_Lesetext_
#####

Fußballfestival in Namausha

Fußball spielt eine wichtige Rolle in Tusole, einem selbstverwalteten Entwicklungsprojekt in Sambia  ■  Aus Namausha Verena Mörath

Es ist früher Samstag nachmittag. Das heißt, it's football time überall auf der Welt. Im Maracana-Stadion toben die Massen, die Parkplätze am Rheinstadion sind dicht, die Fernseher laufen. Auch in Sambia wird heute Fußball gespielt. Um genauer zu sein, in Namausha, ein Dorf südlich der Hauptstadt Lusaka.

Allerdings geht es hier nicht um Bundesligapunkte oder um die Qualifikation für die Weltmeisterschaft. Es ist eine Vorführung für vier Gäste aus Deutschland. Sie sollen nicht gehen, ohne den „Tusole Fußballklub“ bewundert zu haben. Tusole ist ein Begriff der Tonga-Sprache und heißt: „Laßt es uns versuchen!“ Es ist der Name des örtlichen selbstverwalteten Entwicklungsprojekts, das 1.500 Mitglieder hat.

Die Frauen von unserem Gastgehöft sitzen schon im Zuschauerraum, der aus Sitzbalken besteht, die an den Längsseiten des Spielfeldes aufgestellt sind. Aus allen Richtungen tauchen kleine und große Grüppchen auf. Viele mußten zwei bis drei Stunden Fußmarsch auf sich nehmen, um hier herzukommen. Die Frauen winken und locken uns mit gerösteten Maiskolben. Ob es immer so voll sei beim Fußball, frage ich: „Nein, nicht immer, aber heute wollen alle die Gäste sehen und begrüßen.“ Erdnüsse werden herumgereicht, Männer und Frauen sitzen, stehen, reden miteinander. Natürlich, wie es sich hier gehört, getrennt. Immer wieder kommt ein kleiner Imbiß bei uns an.

Das Spiel ist schon längst im Gang. Die nächste dreiviertel Stunde bemühe ich mich herauszufinden, durch welches Merkmal die beiden Mannschaften auseinanderzuhalten sind. Es gibt zwei Tore, ohne Netz zwar, aber als solche zu erkennen. Auch das Fußballfeld ist so groß, wie es wohl sein sollte. Eine Mannschaft spielt ohne Hemd, die andere mit, die archaischste Form der Unterscheidung zweier Fußballteams. Tänzerisch geht der Ball hin und her und... fast! Ganz langsam rollt der Ball aufs Tor zu, und nur der Sprint eines Geistesgegenwärtigen verhindert einen Treffer. Es wäre ein Eigentor gewesen. Egal, denn Bewunderung verdienen die Spieler schon allein dafür, daß sie bei dieser Hitze von einer Seite zur anderen rasen und dabei jede Menge aufgewirbelten Staub schlucken. Ab und zu hebt sich ein Arm aus dem Wirrwarr. Wohl der Schiedsrichter, mutmaße ich.

#####

_Zielsetzung_
Beantworte mithilfe des Lesetexts über das Fußballfestival in Namausha diese Fragen:
(a) Was heißt das Tonga-Wort „Tusole“ übersetzt?
(b) Wie lange waren viele Zuschauer zu Fuß unterwegs, um zum Spiel zu kommen?
(c) Woran sind die beiden Mannschaften zu unterscheiden?

_Datenzeilen_
#####

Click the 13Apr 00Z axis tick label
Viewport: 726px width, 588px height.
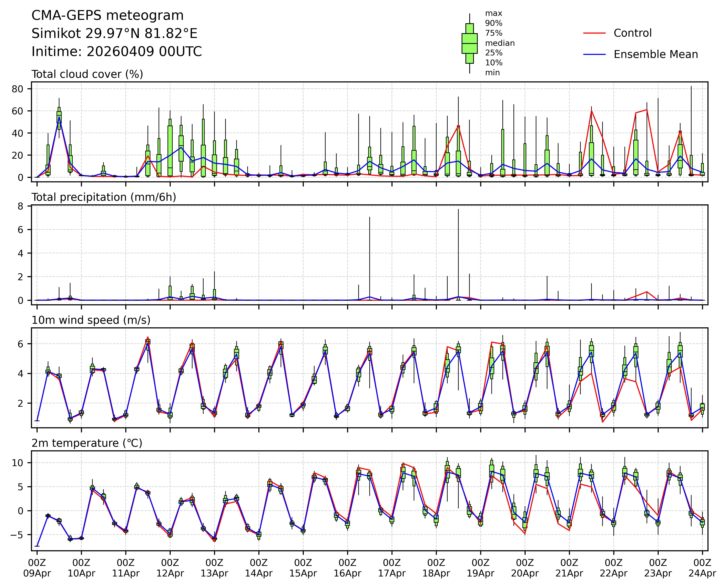pyautogui.click(x=214, y=568)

#####

_Musterlösung_
(a) „Laßt es uns versuchen!“
(b) Zwei bis drei Stunden.
(c) Eine Mannschaft spielt ohne Hemd, die andere mit.